There are some relevant limitations to the present systematic review. A significant heterogeneity among the included studies was observed, with some studies identifying less than 10 patients with EBVaGC [45, 55, 75], reflecting the prevalence of this molecular subtype among GC, estimated to be 9% [4,5,6,7]. The different PD-L1 expression rates might also be influenced by patient related factors, such as age, gender, staging, location and histologic type, for which we were not able to control. Also, methods for assessing PD-L1 expression were heterogeneous among studies, both regarding antibodies used for IHC and positivity criteria. In fact, the cut-off used for positivity ranged from 1% of tumor cells staining for PD-L1 [52, 67, 69] to 25% [62]; other studies considered a combined analysis of tumor cell and macrophage staining [57], CPS-related criteria [68], or an immunoreactive scoring system, accounting for both percentage of immunoreactive cells and staining intensity [51, 64]. This might reflect the wide range of PD-L1 positivity rate in EBV positive GC revealed in this review.

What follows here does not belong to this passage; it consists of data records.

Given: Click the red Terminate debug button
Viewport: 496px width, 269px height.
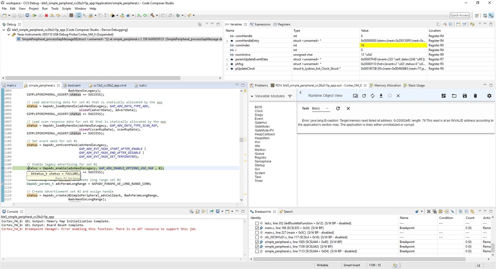Looking at the screenshot, I should point(46,15).
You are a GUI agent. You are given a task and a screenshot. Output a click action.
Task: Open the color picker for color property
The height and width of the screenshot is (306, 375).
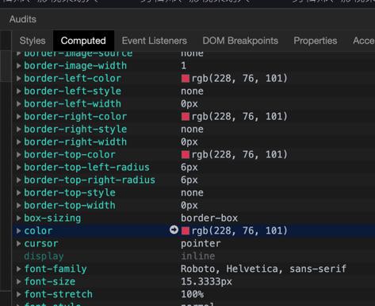tap(186, 230)
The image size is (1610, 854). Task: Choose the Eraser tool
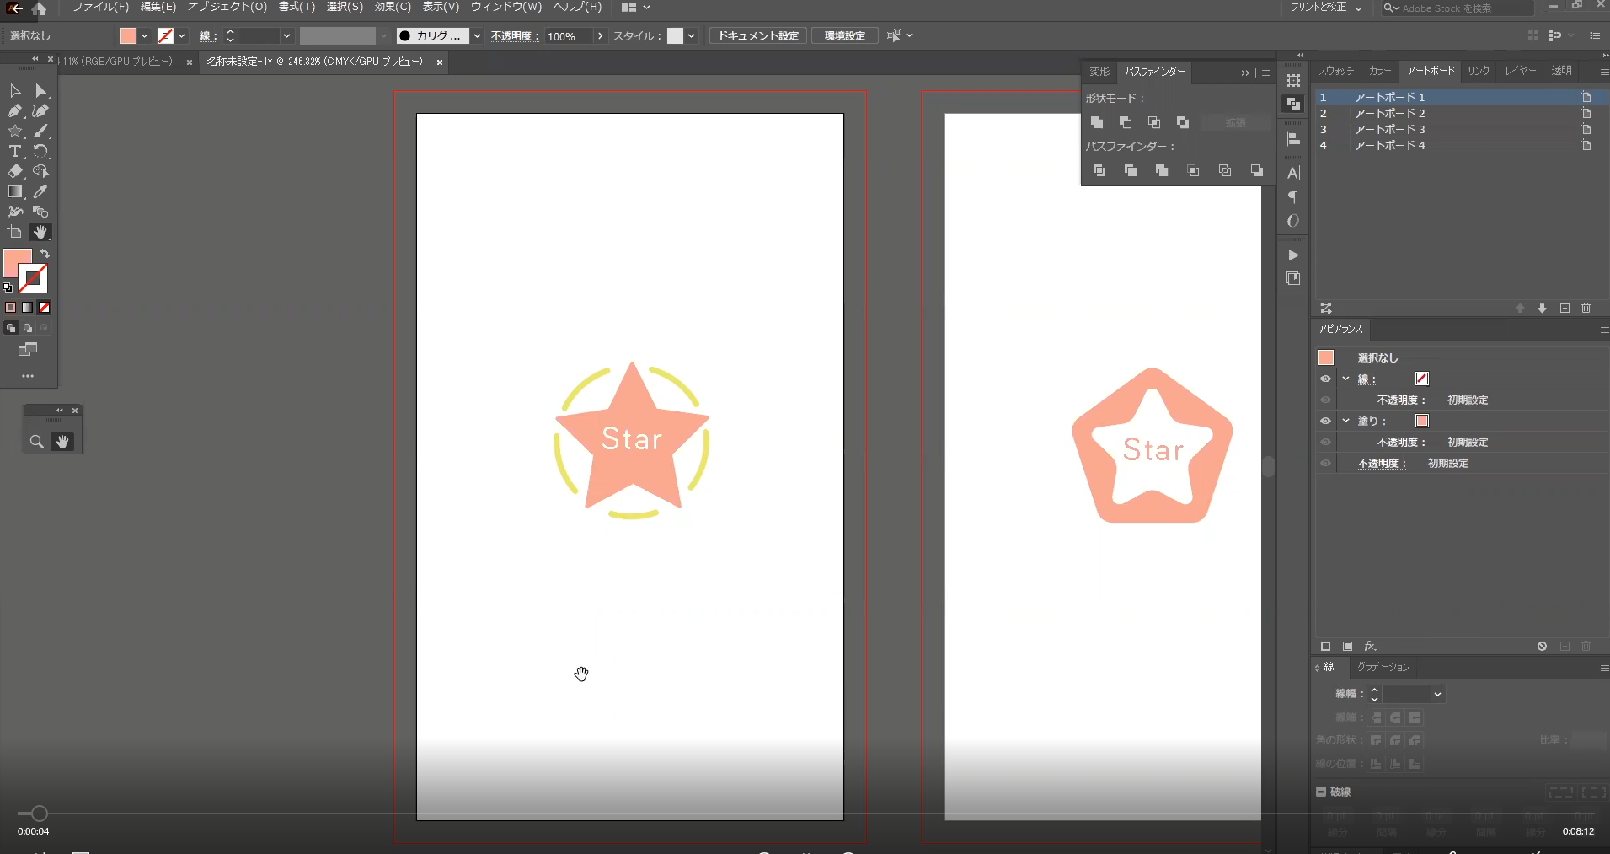pos(15,171)
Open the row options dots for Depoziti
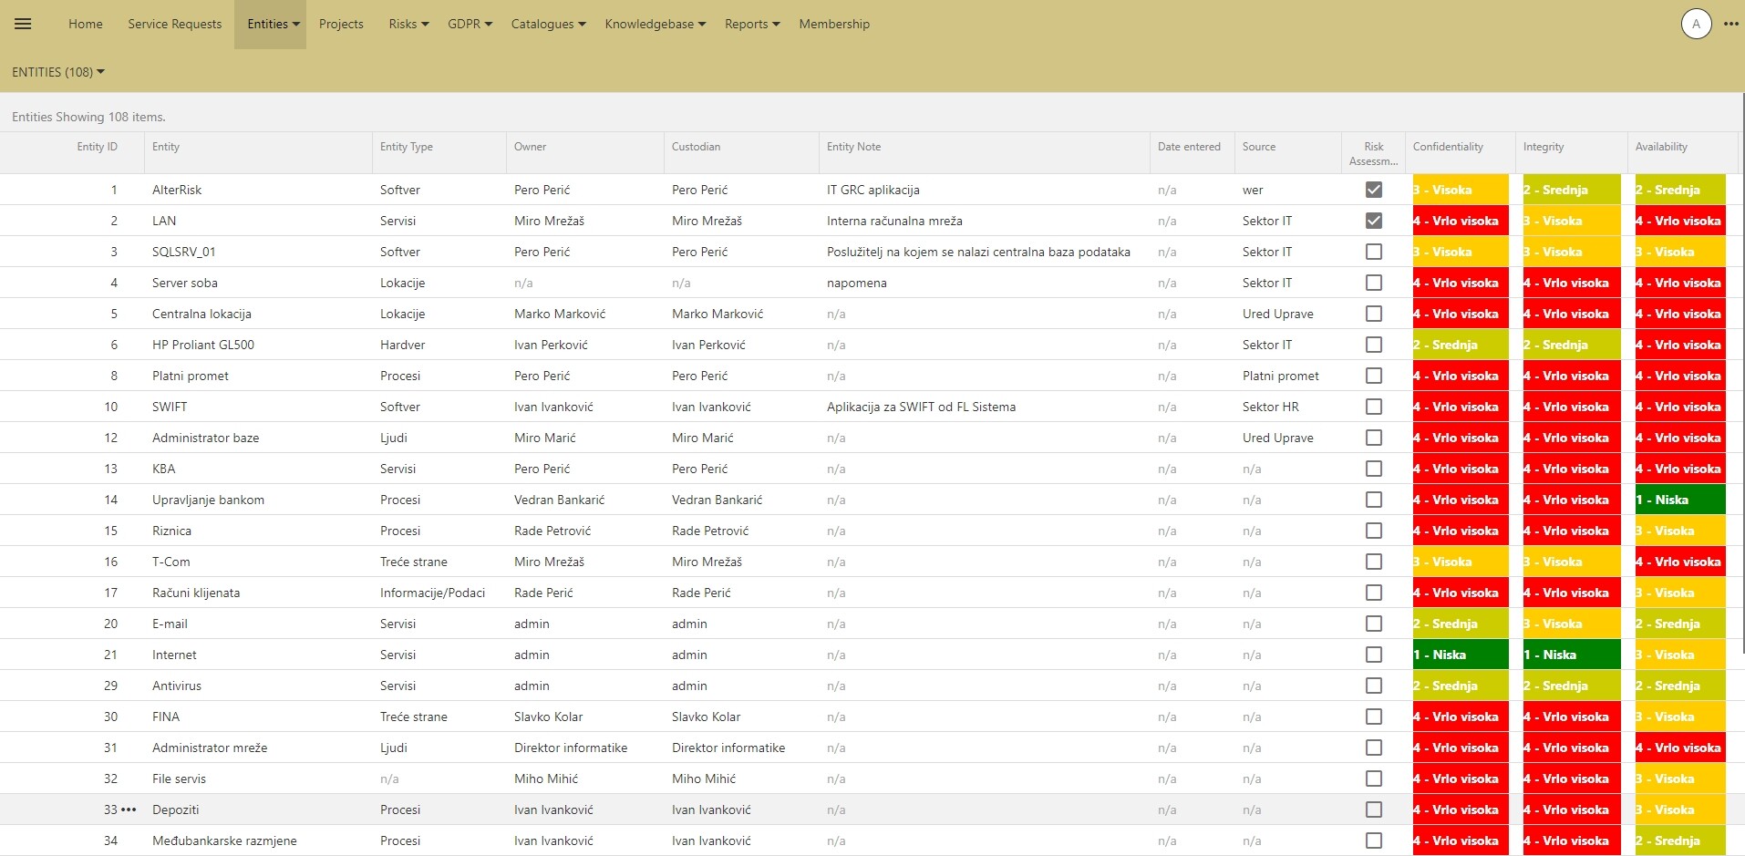The width and height of the screenshot is (1745, 856). click(129, 810)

Although publication bias analysis was not significant, we should mention that the selection criteria only included reports written in English, which might limit the number of relevant studies included in this review. Also, most studies were originated in Asian countries, reflecting a higher incidence of GC and, therefore, better availability of data [1]. Our conclusions may, therefore, be only applicable to these specific populations and not easily generalized. Another limitation is that most of the included publications were observational and retrospective studies. In fact, patient selection might be compromised in some cases, namely since the control group selection criteria was not always the same as the experimental group, as observed in the study by Sundar, et al. [68]].

In conclusion, patients with EBVaGC tend to show a higher PD-L1 expression, which enhances EBV positivity as a promising marker for patient selection for anti-PD-1/PD-L1 targeted therapy. Particularly GCLS histology showed a higher EBV expression, although an association analysis with PD-L1 expression was not possible. Still, there is a need for uniform criteria for PD-L1 positivity, and further large-scale prospective studies are needed to validate these findings and assess their prognostic significance.